- Source text -

An extension of this post :

   https://bitcointalk.org/index.php?topic=1833391.msg18247163#msg18247163

Rather than change the core client, I have an extension of the method detailed above.  What about having a PKI (public key infrastructure) transaction pool?  PKI TxnPool.

The goal is to ensure that only miners that meet your user requirements can include your txns in a block.  The desire is to de-incentivize miners that are attacking the network, and that there is a clear path between nodes and miners for transactions that are validated.  This might not be able to stop a 51% attack, but it might be able to stop miner centralization occurring in the first place.

PKI txnpool.

Setup :
Miner creates prv/pub key pair.  Miner publishes pub key.  Could be anywhere.  Miner creates black-list of nodes (empty).  Pseudonymous.  Miners signs black-list with priv-key.

Node creates prv/pub key pair.   Pseudonymous. Node creates white-list miners using pub keys of miners.

Adding txns to PKI txnpool.

- Exercise materials -

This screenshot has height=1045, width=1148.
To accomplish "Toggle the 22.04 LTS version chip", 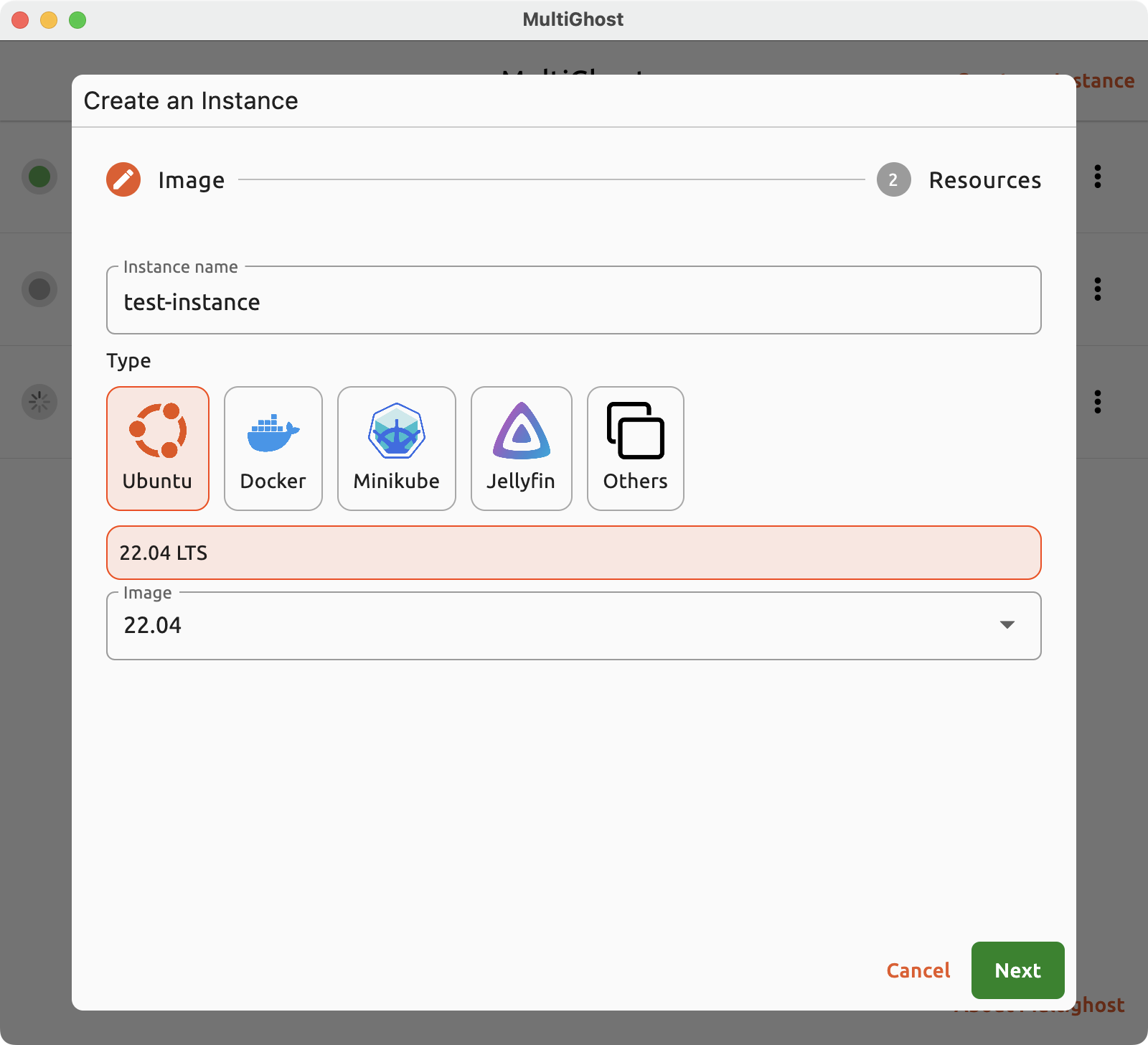I will 573,553.
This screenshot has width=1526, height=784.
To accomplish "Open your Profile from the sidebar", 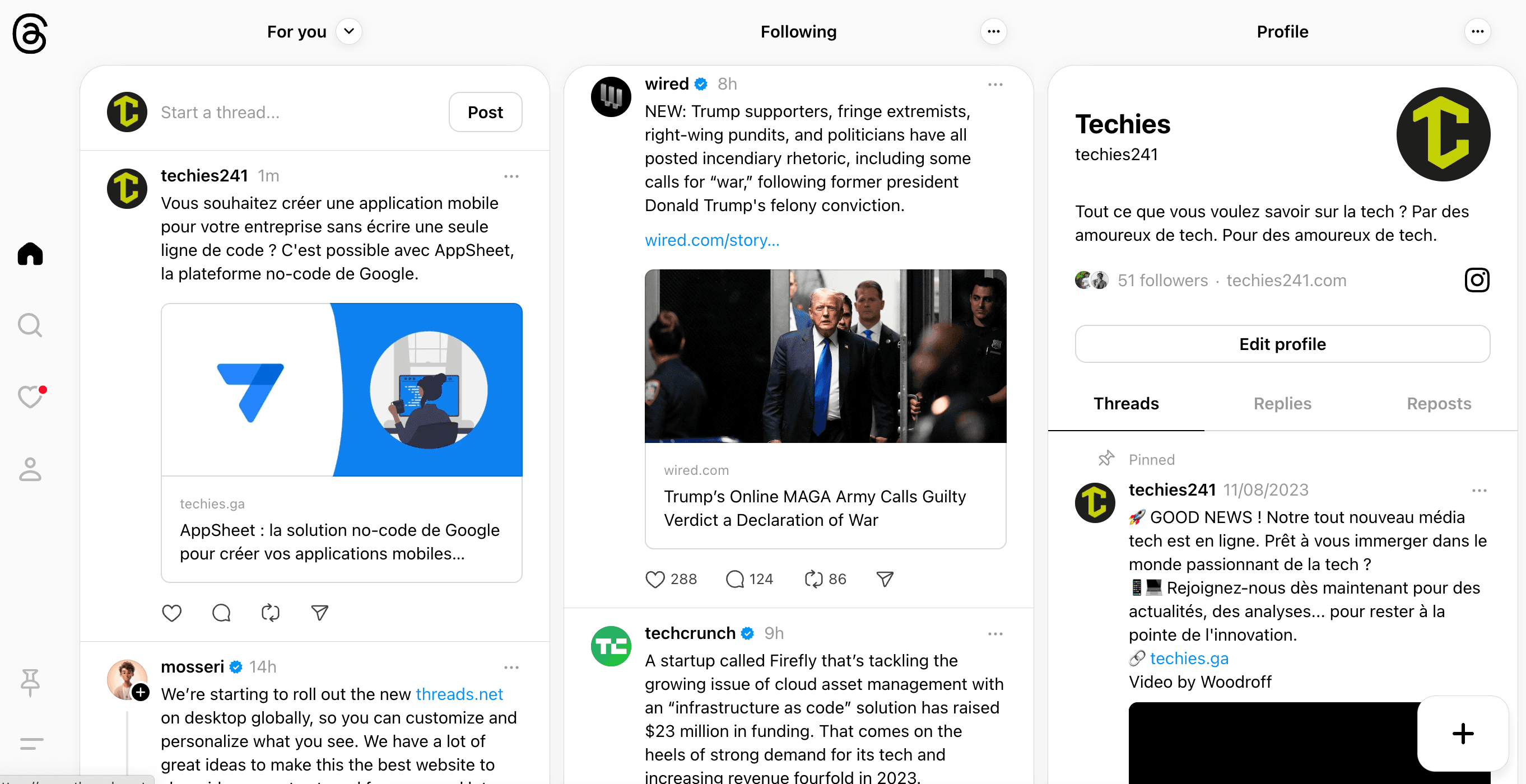I will 29,470.

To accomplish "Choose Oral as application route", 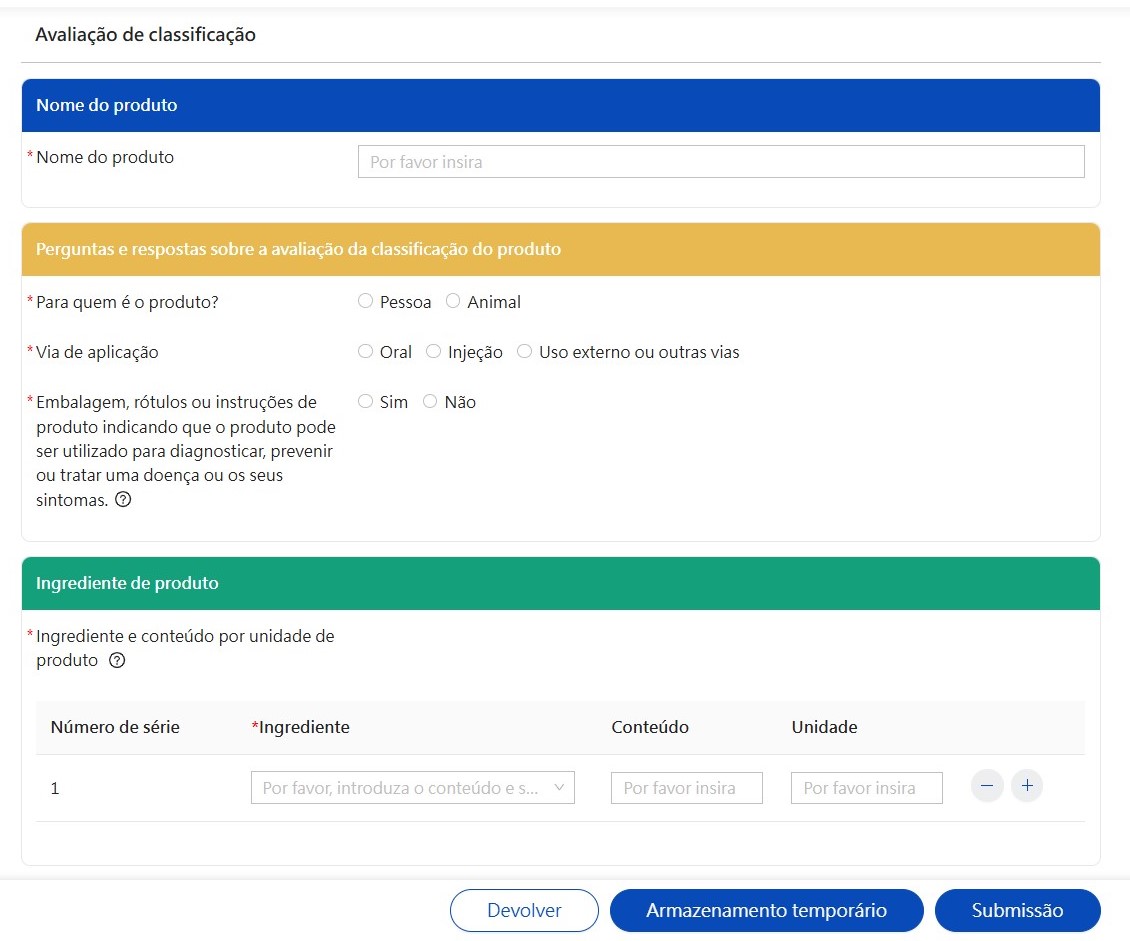I will tap(365, 351).
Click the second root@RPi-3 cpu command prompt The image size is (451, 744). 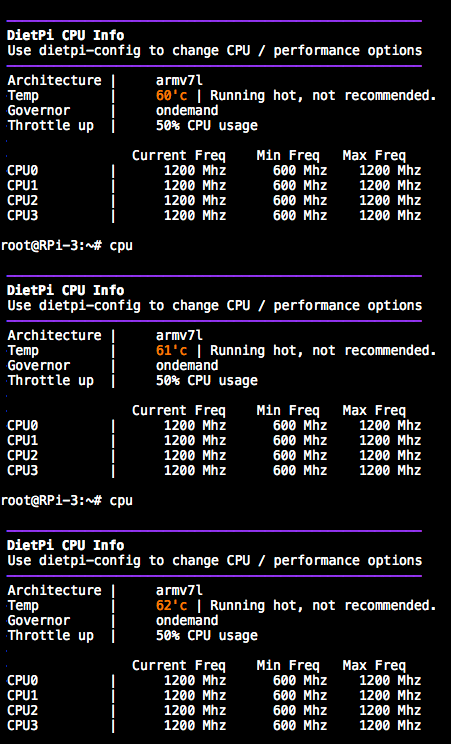66,501
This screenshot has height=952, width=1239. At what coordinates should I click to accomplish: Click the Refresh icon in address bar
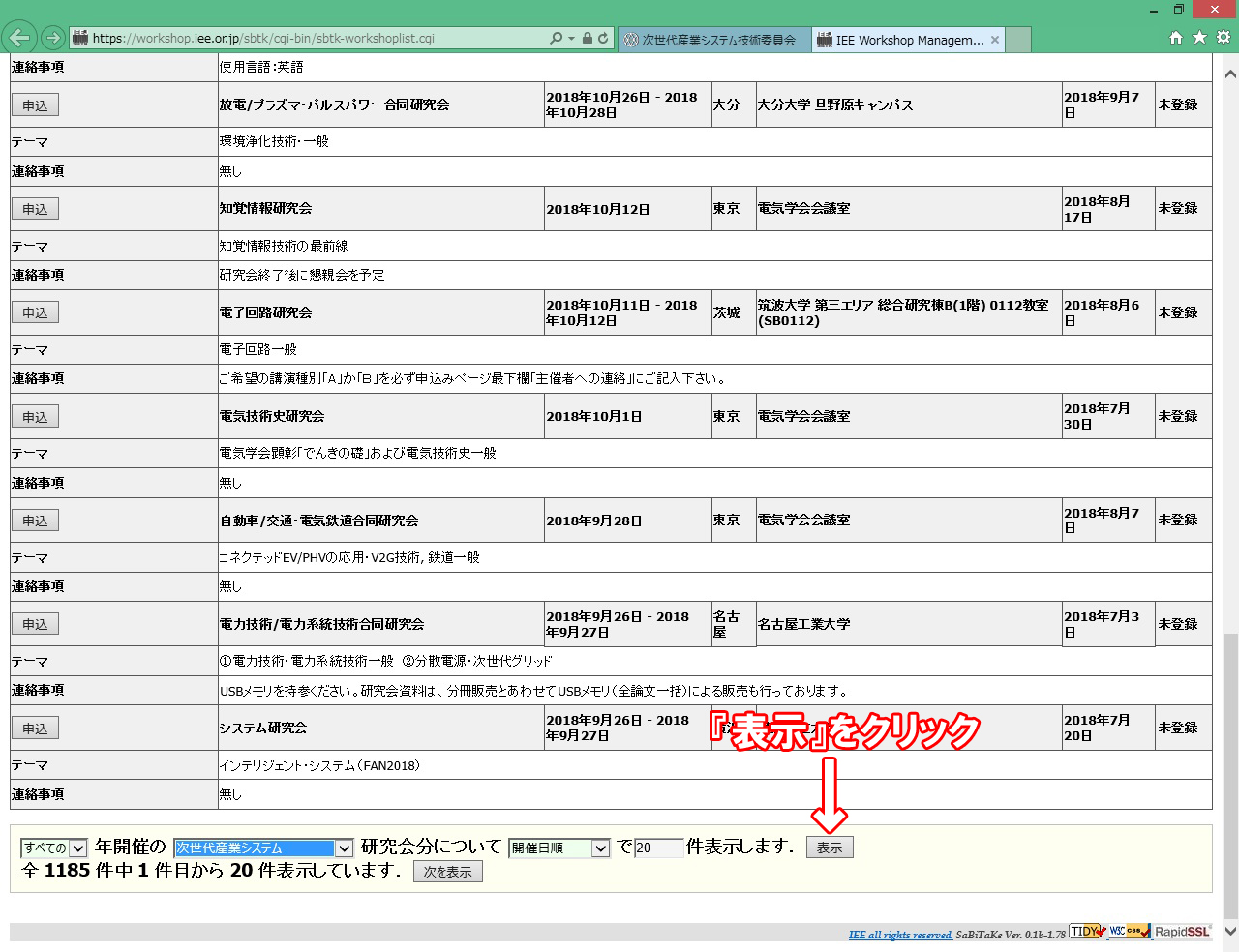[603, 39]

- What you need to do -
a - Write out the part of the PKI transaction pool post starting at "An extension of this" and ending at "pool?  PKI TxnPool.".
b - How many lines of the listing contain the string "height", counting case? Reply with the number alone.

- Exercise answers -
a -
An extension of this post :

   https://bitcointalk.org/index.php?topic=1833391.msg18247163#msg18247163

Rather than change the core client, I have an extension of the method detailed above.  What about having a PKI (public key infrastructure) transaction pool?  PKI TxnPool.

b - 3